Я повернул к ней голову и, сфокусировав взгляд, улыбнулся.
– Ты боишься темноты, Вероника. Темнота ассоциируется у тебя со свинцовым гробом отца. Погасила в салоне свет, чтобы не мешать Джеронимо спать, а сама устроилась в светлой кабине. Еще – боишься церемонии облучения, которая превратит тебя в Фантома. Ты пьешь, куришь, со смехом скачешь по канцелярским кнопкам, надеясь почувствовать себя живой, из плоти и крови. Но больше всего ты боишься за Джеронимо. Если с ним что-нибудь случится, вся твоя жизнь развалится, как карточный домик. Но, проникнув в самолет, ты не закричала, не прострелила стекло, чтобы лишить нас возможности сбежать. Нет, ты позволила нам улететь, помогла нам. Знаешь, почему? Потому что в глубине души веришь, что Джеронимо сможет вернуть солнце и надеешься, что тогда тьма уйдет и из твоей жизни.

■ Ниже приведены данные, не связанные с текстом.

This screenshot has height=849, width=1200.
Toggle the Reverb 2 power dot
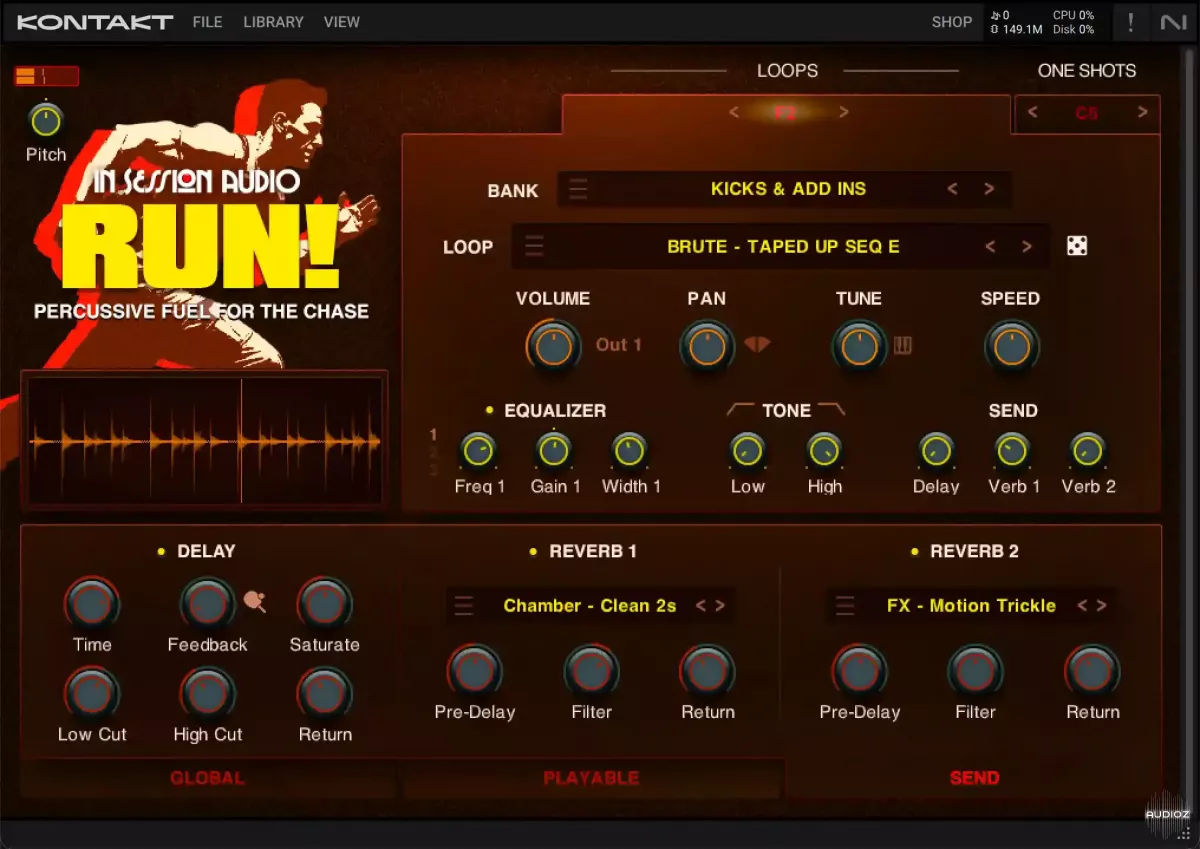pyautogui.click(x=914, y=551)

Последние слова я произносил тихо и робко, поняв, что зря вообще затеял этот сеанс психоанализа. Мне, конечно, было интересно, как отреагирует Вероника, но я также понимал, что еще один удар в голову меня прикончит. Не говоря уже об очереди из автомата. Поэтому я сделал то немногое, что еще мог: выпил залпом пиво и запустил банкой в Веронику.
Она долго сидела молча. Кажется, я даже пару раз вырубался, потому что точно помню, как увидел через стекло Рикардо. Лысый тюремщик сидел на носу самолета и скорбно качал головой.
– Руку дай.
Я вздрогнул. Вероника стояла рядом.
– Вот уж фигу! – Я съежился в кресле. – Давал я тебе руку, спасибо большое.
– Ладно, я не гордая.
Вероника сама взяла мою вспыхнувшую болью руку, вытянула, а потом в мою шею уперлась пахнущая резиной подошва ее ботинка.
– Сейчас вправлю сустав.
– Нет!
– Что значит, «нет»? У тебя вывих, дурень.